Dans une halle Martenot rennaise bien remplie – le « signe » d’une dynamique selon les militants du PCF qui soulignent une mobilisation inédite depuis des années -, l’élu de Paris appelle à rompre avec les « deux dogmes » sur lesquels repose « l’Europe de l’argent » : l’austérité incarnée par la règle des 3 % de déficit maximum autorisé par le traité de Maastricht et la concurrence libre et non faussée. Avant lui, une série de candidats se sont succédé sur scène donnant à voir quelques-unes des conséquences de cette « Europe du fric ». « J’ai vécu 15 ans à la rue, je n’ai eu mon premier appartement qu’à 44 ans. Ce dont je m’aperçois, c’est que c’est de pire en pire, il y a de plus en plus de sans abris en Europe », lance Elina Dumont appelant à « remettre de l’humanité au cœur de cette Europe ». Peu avant, ce sont Gilbert Garrel (ancien responsable de la CGT cheminot) et Pascal Gontard (responsable de la fédération CGT port et docks) qui témoignent : ils ont en commun leurs mobilisations contre « les directives de libéralisations » qui se sont attaquées tant aux conditions de travail dans leurs secteurs, le rail et les ports, qu’aux services publics.

Arracher « une autre utilisation de l’argent »
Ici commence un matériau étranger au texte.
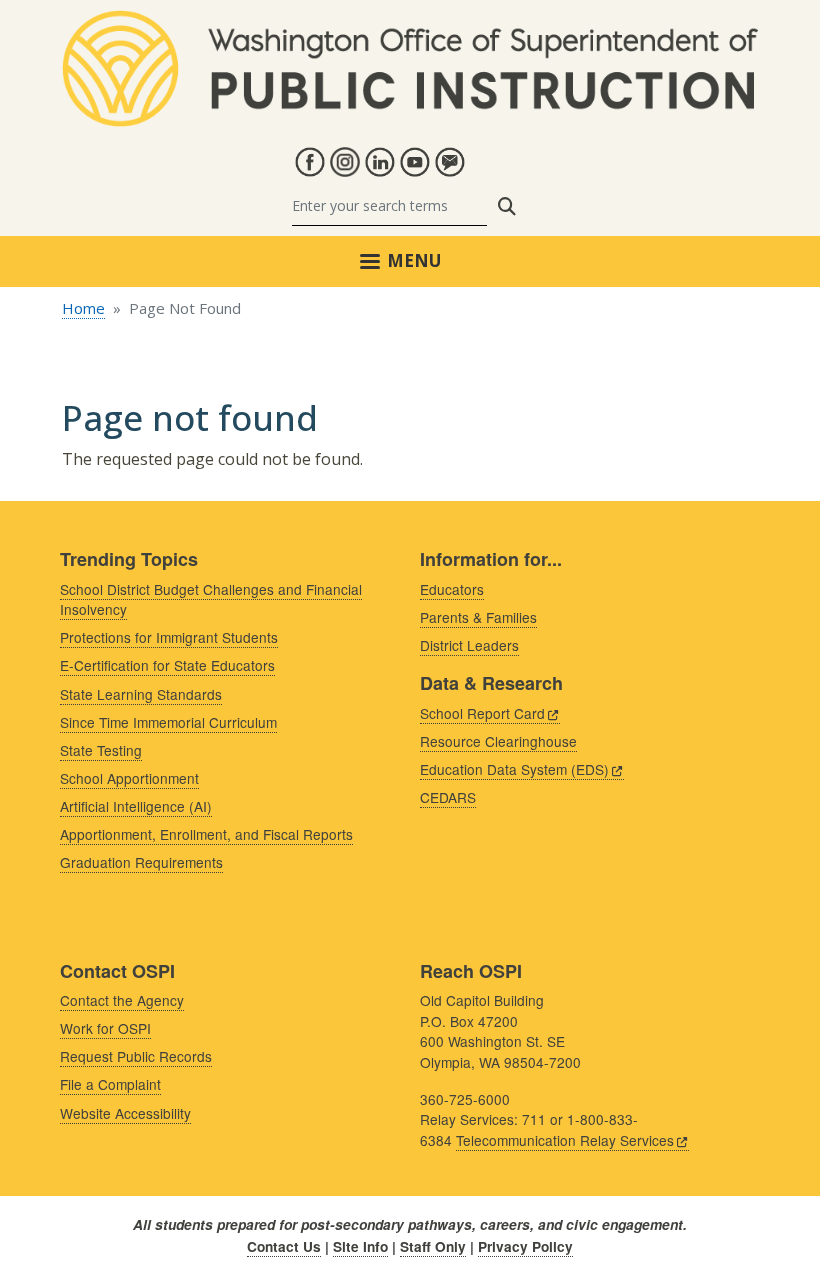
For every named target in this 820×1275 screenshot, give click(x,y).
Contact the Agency (122, 1000)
En face, « l’Europe des gens » qu’entend incarner la liste Brossat se décline en 3 priorités, explique le candidat. Avec « d’abord une Europe dans laquelle le travail paie », avance-t-il constatant « qu’au cours des 10 dernières années, le taux de travailleurs pauvres est passé de 7 % à 10 %, quand dans le même temps les richesses produites par ces mêmes travailleurs sont passées de 15 000 milliards d’euros et 17 000 milliards d’euros ». Un « Smic européen à au moins 60 % du salaire moyen » est avancé par le communiste qui trouve étrange que les députés européens « soient tous payés pareil » et qu’on juge impossible de faire de même pour les salariés. La « deuxième rupture », présentée par Ian Brossat mercredi concerne les services publics, constitutifs du modèle inventé par « la France après 45 » et contre le démantèlement desquels il propose « une clause de non-régression sociale ». « Un peuple, un État devrait avoir le droit de dire ‘’nous ne voulons pas de cette directive car elle ne nous apporte pas de progrès’’ », plaide-t-il avant d’enchaîner sur la troisième priorité du programme communiste, arracher « une autre utilisation de l’argent ». Avec deux leviers principaux en la matière : utiliser les fonds de la BCE « notre coffre-fort à tous » pour abonder, plutôt que les banques, notamment « un grand plan de transport par fret » ou à la création d’un « service public dédié la rénovation énergétique » ; combattre l’évasion fiscale et ses « 1000 milliards (qui) partent en fumée chaque année » en « ferm (ant) les frontières aux fraudeurs fiscaux ». Reste qu’à quelques semaines du scrutin, l’abstention s’annonce toujours aussi forte et les intentions de vote pour le PCF peinent à dépasser le seuil des 3 %. Alors le candidat martèle son message : L’élection ne compte pas pour du beurre : « le parlement a beaucoup de pouvoir, s’il rejette une directive elle finit à la poubelle ». Et s’adressant à ses camarades : « Il nous reste un mois, un mois pour convaincre partout autour de nous, un mois pour gagner les voix une à une, un mois pour envoyer la première femme ouvrière au parlement européen depuis 30 ans ».